Стереохимическое качество модели было выяснено компанией ПРОЧЕК Север. График Рамачандрана показал, что 92,4% остатков были нанесены в пределах наиболее предпочтительной области, 6,6% остатков были расположены в пределах дополнительно разрешенной области, 1,0% остатков в обычно разрешенной области и 0,0% остатков в запрещенной области. Путем адаптации программы Whatcheck вычисленные значения Z-показателя для длин связей-0,941, расстояний связей-0,019, угла скрепления-1,203, ограничений по углу омега-0,735, неправильного двугранного распределения-0,856, внутреннего / наружного распределения-1,059, двугранного RMS Z- балл-0,856 были найдены соответственно. Таким образом, эти значения z-показателя являются положительными, чем в среднем. Общий коэффициент качества 75,466% наблюдался при использовании экологического профиля ERRAT. Varify_3D показал, что 90,66% всех остатков имели средний балл 3D-1D, превышающий 2, что указывает на высокую надежность модели. Построенная 3D-модель была наложена на шаблон с использованием программного обеспечения SPDBV. Среднеквадратичное отклонение структуры модели составило 0,45 Å, что указывает на надежность хорошей модели.

Лиганды скрининга:

Виртуальный скрининг – это эффективный подход для обнаружения ингибиторов с помощью новых химических каркасов. Двумерная структура рифампицина была использована в качестве запроса для поиска аналогичных соединений в базе данных цинка. Затем было проведено скрининг приблизительно 1500 соединений, и все соединения были сохранены для дальнейшей молекулярной стыковки. Попытки скрининга Rifampicin-подобных соединений, которые являются цитотоксичными в высоких дозах, дали несколько соединений, сохраняющих активность против обоих ферментов-мишеней.

Исследования стыковки:

Обработка белка RpfF включала минимизацию энергии и моделирование молекулярной динамики. Уточнение структуры белка было использовано для дока. AutoDock Vina использовался для док-исследований. Пристыкованная конформация, соответствующая самой низкой энергии связи, была выбрана в качестве наиболее вероятной конформации связи. Всего отобранные 1500 соединений были прикреплены к активному сайту белка RpfF. Энергии стыковки всех соединений представлены в ккал / моль.

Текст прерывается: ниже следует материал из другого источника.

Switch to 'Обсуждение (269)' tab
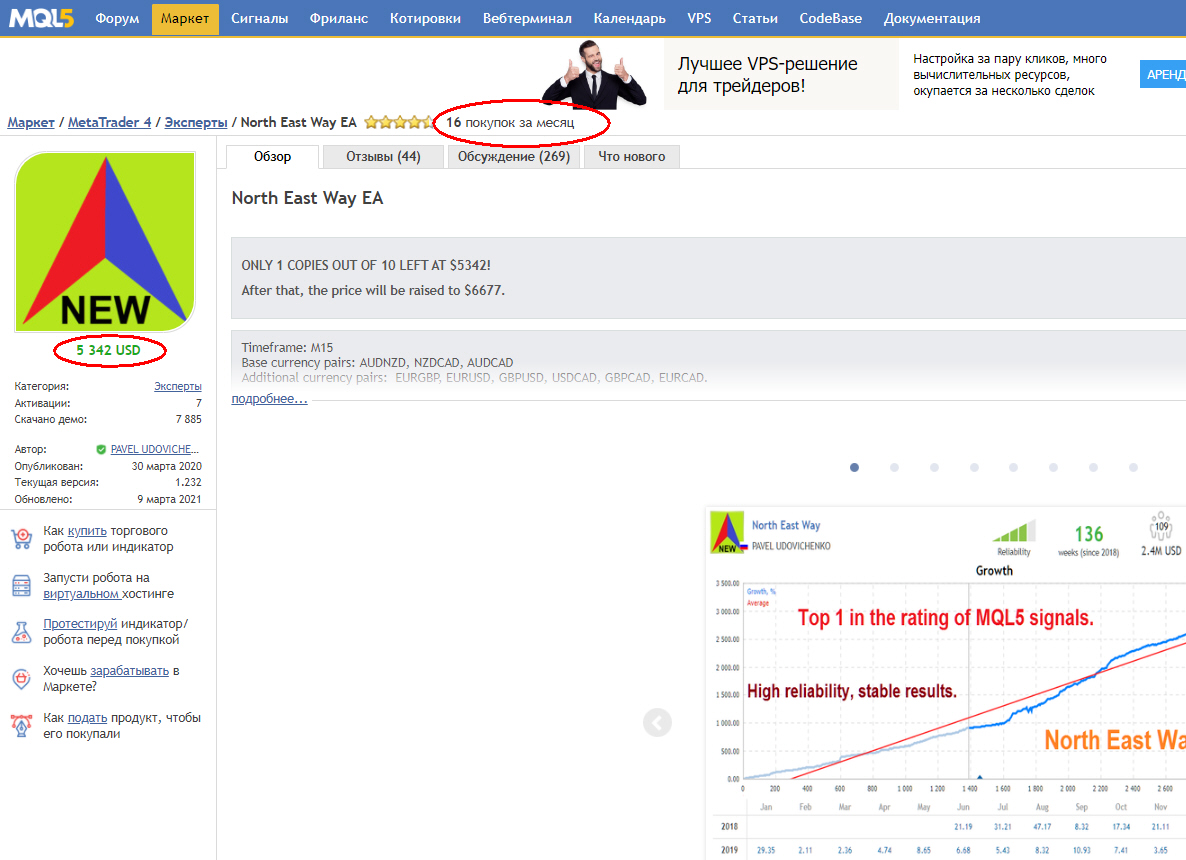The width and height of the screenshot is (1186, 860). pyautogui.click(x=513, y=157)
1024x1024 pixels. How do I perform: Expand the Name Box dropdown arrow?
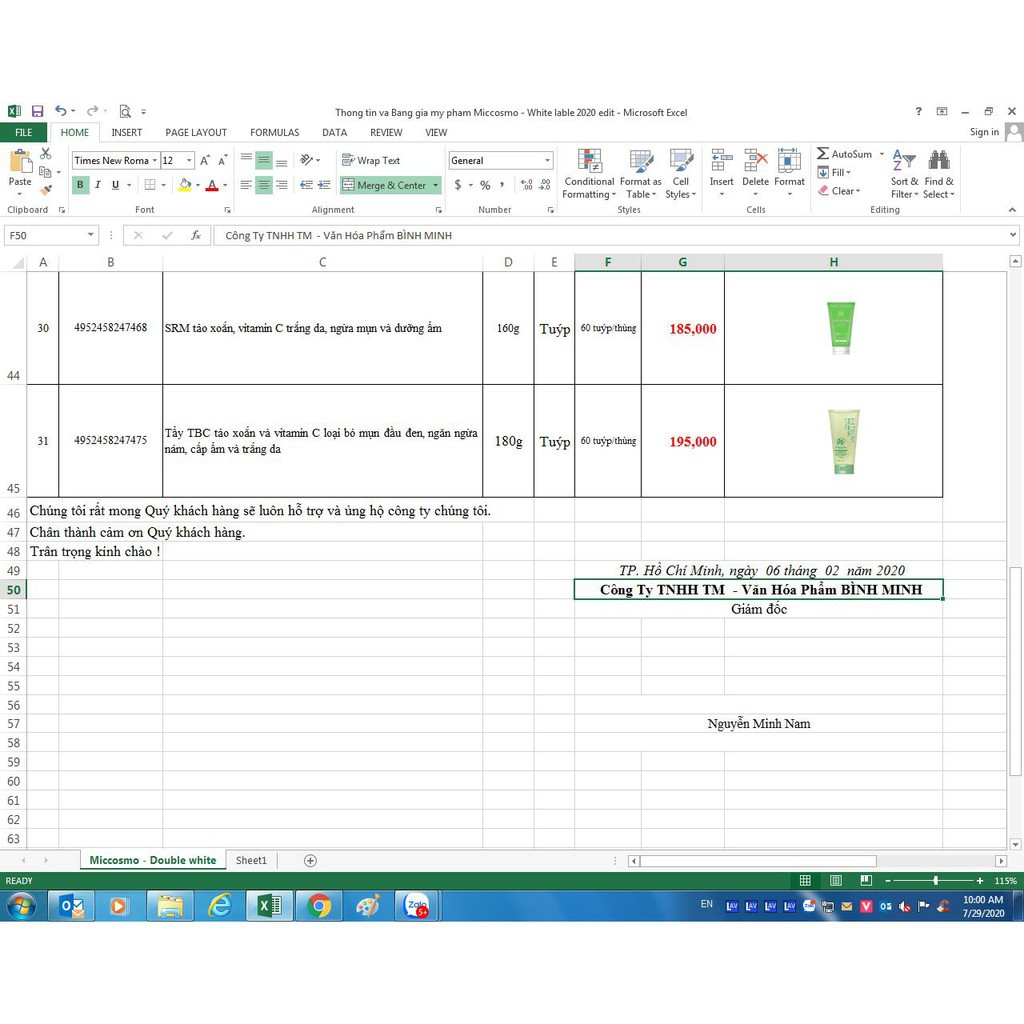(x=91, y=235)
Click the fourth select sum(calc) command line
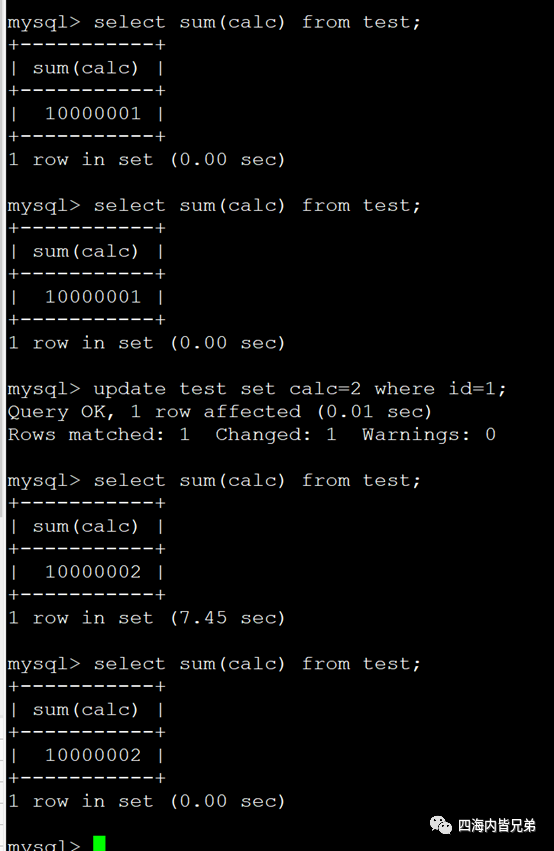Screen dimensions: 554x851 [214, 664]
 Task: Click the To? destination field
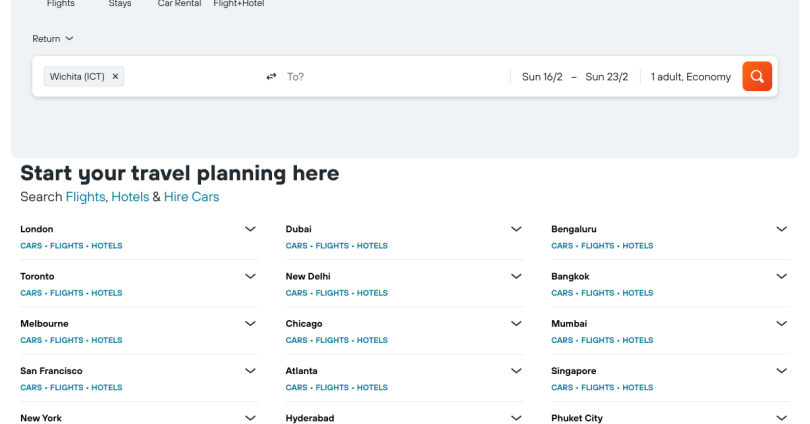(395, 76)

Целью настоящего исследования было изучение новых ингибиторов и изучение роли связывающих полостей белка RpfF при болезни гниения риса с помощью структурных исследований на основе виртуального скрининга и молекулярного докинга. Затем уточнение структуры белка путем минимизации энергии улучшило общую структуру белка. Среди оцененных молекул, прошедших скрининг, десять соединений, таких как Zinc77312918, Zinc85907483, Zinc95100869, Zinc94303248, Zinc94313220, Zinc95100871, Zinc94313219, Zinc95100870, Zinc85907488 и Zinc94303231, оказались относительно более активными и сравнимыми с активностью. Этот класс химикатов был разработан в попытке уменьшить токсичность. Все соединения, которые мы обнаружили в этой работе, связываются с их соответствующими сайтами связывания, создавая водородные связи и гидрофобные взаимодействия с важными остатками в карманах связывания. Мы провели подробный анализ атомных взаимодействий между каждым потенциальным соединением и остатками внутри сайта связывания, чтобы определить, какие остатки взаимодействуют с соединениями. В заключение, настоящие результаты указывают на то, что эти соединения свинца являются основными ингибиторами белка RpfF при болезни гнили риса.

Зарегистрируйся, чтобы продолжить изучение работы

    Поделиться сочинением
    Ещё сочинения
    Нет времени делать работу? Закажите!

    Отправляя форму, вы соглашаетесь с политикой конфиденциальности и обработкой ваших персональных данных.